#### AIM OF THE EXERCISE
Nothing but the lines from the one with "Divers (71, 2312)" down to the one with "Privacyverklaring (46, 1639)" should be returned, exactly and with both ends included, from the material below.

#### TASK MATERIAL

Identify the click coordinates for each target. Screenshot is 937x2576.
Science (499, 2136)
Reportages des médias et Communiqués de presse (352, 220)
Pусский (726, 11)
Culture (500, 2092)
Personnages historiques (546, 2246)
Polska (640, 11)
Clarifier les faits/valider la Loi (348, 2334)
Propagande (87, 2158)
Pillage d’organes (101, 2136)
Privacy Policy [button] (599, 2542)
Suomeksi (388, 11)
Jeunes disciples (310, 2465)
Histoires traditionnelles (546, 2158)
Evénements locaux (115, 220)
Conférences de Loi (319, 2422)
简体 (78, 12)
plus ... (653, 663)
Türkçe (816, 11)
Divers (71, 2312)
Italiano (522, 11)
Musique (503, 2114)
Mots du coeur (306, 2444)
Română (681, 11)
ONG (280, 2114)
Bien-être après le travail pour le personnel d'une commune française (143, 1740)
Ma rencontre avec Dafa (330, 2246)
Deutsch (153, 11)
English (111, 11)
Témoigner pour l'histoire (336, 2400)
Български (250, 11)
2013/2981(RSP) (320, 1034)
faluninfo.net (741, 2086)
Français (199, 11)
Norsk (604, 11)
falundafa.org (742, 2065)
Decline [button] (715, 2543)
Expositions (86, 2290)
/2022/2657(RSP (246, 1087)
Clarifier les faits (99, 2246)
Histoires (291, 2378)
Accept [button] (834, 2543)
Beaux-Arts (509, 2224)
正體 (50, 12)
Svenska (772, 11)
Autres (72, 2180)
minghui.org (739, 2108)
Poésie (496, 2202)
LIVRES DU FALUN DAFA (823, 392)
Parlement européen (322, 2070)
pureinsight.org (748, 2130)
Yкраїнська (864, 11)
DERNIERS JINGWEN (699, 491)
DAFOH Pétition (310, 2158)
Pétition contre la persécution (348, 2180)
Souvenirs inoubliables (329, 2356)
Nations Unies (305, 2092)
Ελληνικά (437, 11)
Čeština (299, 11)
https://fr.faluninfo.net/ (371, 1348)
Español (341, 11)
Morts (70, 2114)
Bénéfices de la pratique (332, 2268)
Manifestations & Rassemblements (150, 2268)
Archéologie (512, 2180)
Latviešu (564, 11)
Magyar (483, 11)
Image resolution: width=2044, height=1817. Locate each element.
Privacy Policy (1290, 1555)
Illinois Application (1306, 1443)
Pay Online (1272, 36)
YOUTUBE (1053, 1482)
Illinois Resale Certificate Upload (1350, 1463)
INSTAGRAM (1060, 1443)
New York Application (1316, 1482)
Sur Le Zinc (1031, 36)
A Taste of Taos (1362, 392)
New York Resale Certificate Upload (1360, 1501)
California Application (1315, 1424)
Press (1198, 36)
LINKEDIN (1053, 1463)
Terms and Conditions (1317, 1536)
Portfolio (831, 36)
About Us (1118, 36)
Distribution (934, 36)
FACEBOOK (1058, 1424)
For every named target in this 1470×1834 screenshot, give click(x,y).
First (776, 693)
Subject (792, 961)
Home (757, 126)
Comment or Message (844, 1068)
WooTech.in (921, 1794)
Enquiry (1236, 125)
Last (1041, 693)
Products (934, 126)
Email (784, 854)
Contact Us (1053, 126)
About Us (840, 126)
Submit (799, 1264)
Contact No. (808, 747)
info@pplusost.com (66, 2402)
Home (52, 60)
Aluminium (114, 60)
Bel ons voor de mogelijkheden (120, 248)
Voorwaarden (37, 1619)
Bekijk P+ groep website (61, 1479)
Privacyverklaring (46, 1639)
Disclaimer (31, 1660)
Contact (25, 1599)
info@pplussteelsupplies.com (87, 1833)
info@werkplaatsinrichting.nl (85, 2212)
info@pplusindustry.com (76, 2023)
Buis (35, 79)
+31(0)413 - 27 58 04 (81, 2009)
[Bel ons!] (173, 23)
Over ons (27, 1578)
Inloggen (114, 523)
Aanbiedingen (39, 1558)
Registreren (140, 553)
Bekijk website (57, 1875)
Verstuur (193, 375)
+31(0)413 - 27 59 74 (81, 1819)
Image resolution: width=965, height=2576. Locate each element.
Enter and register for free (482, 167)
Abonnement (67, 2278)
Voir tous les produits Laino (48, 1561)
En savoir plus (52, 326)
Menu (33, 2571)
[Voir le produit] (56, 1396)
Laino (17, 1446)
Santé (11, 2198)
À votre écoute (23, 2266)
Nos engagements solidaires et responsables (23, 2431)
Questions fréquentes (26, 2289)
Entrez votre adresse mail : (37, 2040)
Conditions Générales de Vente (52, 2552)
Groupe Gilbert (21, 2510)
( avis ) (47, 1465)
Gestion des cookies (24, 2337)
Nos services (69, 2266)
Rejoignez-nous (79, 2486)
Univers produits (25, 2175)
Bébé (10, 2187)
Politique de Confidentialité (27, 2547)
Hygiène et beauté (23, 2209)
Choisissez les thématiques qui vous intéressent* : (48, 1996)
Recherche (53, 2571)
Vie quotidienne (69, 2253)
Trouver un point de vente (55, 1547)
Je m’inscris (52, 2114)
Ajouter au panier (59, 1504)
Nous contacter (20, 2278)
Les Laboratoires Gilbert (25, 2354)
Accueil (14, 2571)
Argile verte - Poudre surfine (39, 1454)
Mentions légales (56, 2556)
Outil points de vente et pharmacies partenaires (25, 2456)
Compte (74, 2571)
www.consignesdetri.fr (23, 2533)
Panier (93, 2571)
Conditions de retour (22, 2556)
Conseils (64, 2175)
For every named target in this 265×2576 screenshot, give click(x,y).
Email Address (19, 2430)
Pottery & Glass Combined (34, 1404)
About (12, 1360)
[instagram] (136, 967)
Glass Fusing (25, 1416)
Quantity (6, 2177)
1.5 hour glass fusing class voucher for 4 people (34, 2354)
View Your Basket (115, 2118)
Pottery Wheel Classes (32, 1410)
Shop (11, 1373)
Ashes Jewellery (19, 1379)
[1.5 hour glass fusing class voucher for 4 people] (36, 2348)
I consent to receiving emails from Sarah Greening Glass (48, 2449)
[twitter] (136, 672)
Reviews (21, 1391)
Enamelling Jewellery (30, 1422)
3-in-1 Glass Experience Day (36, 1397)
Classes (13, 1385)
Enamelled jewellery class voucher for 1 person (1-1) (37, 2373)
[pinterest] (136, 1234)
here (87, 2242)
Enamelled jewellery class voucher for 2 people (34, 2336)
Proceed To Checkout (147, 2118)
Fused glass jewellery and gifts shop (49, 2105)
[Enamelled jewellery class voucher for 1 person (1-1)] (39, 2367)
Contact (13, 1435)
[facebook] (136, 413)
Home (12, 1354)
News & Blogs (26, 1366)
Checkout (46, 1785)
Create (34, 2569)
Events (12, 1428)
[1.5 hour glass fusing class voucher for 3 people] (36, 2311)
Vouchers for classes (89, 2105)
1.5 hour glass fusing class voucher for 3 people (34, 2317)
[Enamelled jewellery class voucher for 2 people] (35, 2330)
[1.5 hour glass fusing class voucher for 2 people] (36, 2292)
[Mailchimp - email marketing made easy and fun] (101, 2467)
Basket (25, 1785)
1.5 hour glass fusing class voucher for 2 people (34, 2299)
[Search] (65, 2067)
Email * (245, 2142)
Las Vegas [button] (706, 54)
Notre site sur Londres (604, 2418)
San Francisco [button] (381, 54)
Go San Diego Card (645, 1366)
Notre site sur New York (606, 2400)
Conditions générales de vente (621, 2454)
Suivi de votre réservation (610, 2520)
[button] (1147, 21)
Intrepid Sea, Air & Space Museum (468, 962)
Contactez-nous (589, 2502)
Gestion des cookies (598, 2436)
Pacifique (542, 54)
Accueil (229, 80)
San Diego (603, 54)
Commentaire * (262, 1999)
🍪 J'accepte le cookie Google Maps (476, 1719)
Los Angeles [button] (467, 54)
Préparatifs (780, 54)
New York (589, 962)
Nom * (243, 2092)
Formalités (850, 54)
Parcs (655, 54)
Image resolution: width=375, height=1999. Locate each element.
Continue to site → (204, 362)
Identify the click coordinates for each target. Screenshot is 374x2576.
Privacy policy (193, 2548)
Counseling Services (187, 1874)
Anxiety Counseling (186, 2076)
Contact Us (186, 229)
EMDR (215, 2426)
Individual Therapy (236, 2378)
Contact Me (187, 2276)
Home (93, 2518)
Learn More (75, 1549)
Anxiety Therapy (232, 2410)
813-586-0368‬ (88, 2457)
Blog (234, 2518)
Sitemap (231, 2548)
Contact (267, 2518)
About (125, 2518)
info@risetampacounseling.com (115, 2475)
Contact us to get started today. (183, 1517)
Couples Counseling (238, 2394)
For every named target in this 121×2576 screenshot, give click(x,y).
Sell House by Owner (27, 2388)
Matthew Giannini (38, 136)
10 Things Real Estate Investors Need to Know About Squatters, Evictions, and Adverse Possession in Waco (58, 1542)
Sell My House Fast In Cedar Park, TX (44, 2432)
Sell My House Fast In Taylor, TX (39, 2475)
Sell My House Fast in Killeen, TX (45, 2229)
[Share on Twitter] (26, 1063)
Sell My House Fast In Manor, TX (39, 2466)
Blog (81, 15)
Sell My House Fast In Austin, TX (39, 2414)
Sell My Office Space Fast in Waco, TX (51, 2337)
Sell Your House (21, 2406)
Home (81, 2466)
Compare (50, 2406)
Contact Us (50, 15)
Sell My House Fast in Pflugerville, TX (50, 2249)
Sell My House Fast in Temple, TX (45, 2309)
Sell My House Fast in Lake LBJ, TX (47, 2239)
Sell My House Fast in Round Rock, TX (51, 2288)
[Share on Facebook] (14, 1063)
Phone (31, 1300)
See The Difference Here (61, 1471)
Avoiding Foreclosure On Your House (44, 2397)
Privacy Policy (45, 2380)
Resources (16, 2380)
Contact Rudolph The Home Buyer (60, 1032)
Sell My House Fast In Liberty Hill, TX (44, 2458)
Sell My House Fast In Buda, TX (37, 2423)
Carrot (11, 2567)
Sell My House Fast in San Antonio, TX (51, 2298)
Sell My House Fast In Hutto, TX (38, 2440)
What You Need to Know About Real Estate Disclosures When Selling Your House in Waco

#### SOLUTION FOR THIS TASK
Divers (71, 2312)
Italiano (522, 11)
Musique (503, 2114)
Mots du coeur (306, 2444)
Română (681, 11)
ONG (280, 2114)
Bien-être après le travail pour le personnel d'une commune française (143, 1740)
Ma rencontre avec Dafa (330, 2246)
Deutsch (153, 11)
English (111, 11)
Témoigner pour l'histoire (336, 2400)
Български (250, 11)
2013/2981(RSP) (320, 1034)
faluninfo.net (741, 2086)
Français (199, 11)
Norsk (604, 11)
falundafa.org (742, 2065)
Decline [button] (715, 2543)
Expositions (86, 2290)
/2022/2657(RSP (246, 1087)
Clarifier les faits (99, 2246)
Histoires (291, 2378)
Accept [button] (834, 2543)
Beaux-Arts (509, 2224)
正體 (50, 12)
Svenska (772, 11)
Autres (72, 2180)
minghui.org (739, 2108)
Poésie (496, 2202)
LIVRES DU FALUN DAFA (823, 392)
Parlement européen (322, 2070)
pureinsight.org (748, 2130)
Yкраїнська (864, 11)
DERNIERS JINGWEN (699, 491)
DAFOH Pétition (310, 2158)
Pétition contre la persécution (348, 2180)
Souvenirs inoubliables (329, 2356)
Nations Unies (305, 2092)
Ελληνικά (437, 11)
Čeština (299, 11)
https://fr.faluninfo.net/ (371, 1348)
Español (341, 11)
Morts (70, 2114)
Bénéfices de la pratique (332, 2268)
Manifestations & Rassemblements (150, 2268)
Archéologie (512, 2180)
Latviešu (564, 11)
Magyar (483, 11)
Image resolution: width=2044, height=1817. Locate each element.
Privacy Policy (1290, 1555)
Illinois Application (1306, 1443)
Pay Online (1272, 36)
YOUTUBE (1053, 1482)
Illinois Resale Certificate Upload (1350, 1463)
INSTAGRAM (1060, 1443)
New York Application (1316, 1482)
Sur Le Zinc (1031, 36)
A Taste of Taos (1362, 392)
New York Resale Certificate Upload (1360, 1501)
California Application (1315, 1424)
Press (1198, 36)
LINKEDIN (1053, 1463)
Terms and Conditions (1317, 1536)
Portfolio (831, 36)
About Us (1118, 36)
Distribution (934, 36)
FACEBOOK (1058, 1424)
For every named target in this 1470×1834 screenshot, give click(x,y).
First (776, 693)
Subject (792, 961)
Home (757, 126)
Comment or Message (844, 1068)
WooTech.in (921, 1794)
Enquiry (1236, 125)
Last (1041, 693)
Products (934, 126)
Email (784, 854)
Contact Us (1053, 126)
About Us (840, 126)
Submit (799, 1264)
Contact No. (808, 747)
info@pplusost.com (66, 2402)
Home (52, 60)
Aluminium (114, 60)
Bel ons voor de mogelijkheden (120, 248)
Voorwaarden (37, 1619)
Bekijk P+ groep website (61, 1479)
Privacyverklaring (46, 1639)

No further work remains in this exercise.